+++ EXTRACTED ENTRIES

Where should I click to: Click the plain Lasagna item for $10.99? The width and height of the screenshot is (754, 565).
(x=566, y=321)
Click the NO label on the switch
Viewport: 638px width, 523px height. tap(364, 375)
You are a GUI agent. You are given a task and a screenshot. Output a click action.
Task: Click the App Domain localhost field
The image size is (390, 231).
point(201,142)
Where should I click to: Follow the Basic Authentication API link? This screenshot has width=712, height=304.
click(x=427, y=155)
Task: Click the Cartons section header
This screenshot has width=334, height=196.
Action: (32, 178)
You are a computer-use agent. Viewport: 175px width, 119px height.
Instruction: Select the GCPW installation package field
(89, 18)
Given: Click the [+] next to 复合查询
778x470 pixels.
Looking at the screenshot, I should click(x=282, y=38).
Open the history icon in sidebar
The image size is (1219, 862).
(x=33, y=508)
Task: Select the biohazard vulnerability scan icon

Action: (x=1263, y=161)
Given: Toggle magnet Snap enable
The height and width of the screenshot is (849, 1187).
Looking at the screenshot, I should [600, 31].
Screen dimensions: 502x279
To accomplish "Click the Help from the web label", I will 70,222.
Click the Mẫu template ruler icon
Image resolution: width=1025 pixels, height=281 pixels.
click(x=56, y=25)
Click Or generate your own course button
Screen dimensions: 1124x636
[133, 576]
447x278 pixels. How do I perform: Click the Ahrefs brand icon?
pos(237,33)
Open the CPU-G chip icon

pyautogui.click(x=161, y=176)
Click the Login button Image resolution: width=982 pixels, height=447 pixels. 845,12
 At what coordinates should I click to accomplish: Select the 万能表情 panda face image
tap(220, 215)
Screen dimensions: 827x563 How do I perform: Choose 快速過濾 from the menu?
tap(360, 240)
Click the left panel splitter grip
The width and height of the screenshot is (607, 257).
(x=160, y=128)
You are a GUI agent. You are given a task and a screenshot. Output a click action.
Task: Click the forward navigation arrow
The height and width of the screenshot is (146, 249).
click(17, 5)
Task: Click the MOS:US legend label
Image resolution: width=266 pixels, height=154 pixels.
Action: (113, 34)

++++++

#### GIVEN PROBLEM:
Reproduce the material verbatim, everything from the line containing "Task: Select the" down to the line containing "(x=160, y=128)", with both of those lines included.

#### WRITTEN SOLUTION:
Task: Select the biohazard vulnerability scan icon

Action: (x=1263, y=161)
Given: Toggle magnet Snap enable
The height and width of the screenshot is (849, 1187).
Looking at the screenshot, I should [600, 31].
Screen dimensions: 502x279
To accomplish "Click the Help from the web label", I will 70,222.
Click the Mẫu template ruler icon
Image resolution: width=1025 pixels, height=281 pixels.
click(x=56, y=25)
Click Or generate your own course button
Screen dimensions: 1124x636
[133, 576]
447x278 pixels. How do I perform: Click the Ahrefs brand icon?
pos(237,33)
Open the CPU-G chip icon

pyautogui.click(x=161, y=176)
Click the Login button Image resolution: width=982 pixels, height=447 pixels. 845,12
 At what coordinates should I click to accomplish: Select the 万能表情 panda face image
tap(220, 215)
Screen dimensions: 827x563 How do I perform: Choose 快速過濾 from the menu?
tap(360, 240)
Click the left panel splitter grip
The width and height of the screenshot is (607, 257).
(x=160, y=128)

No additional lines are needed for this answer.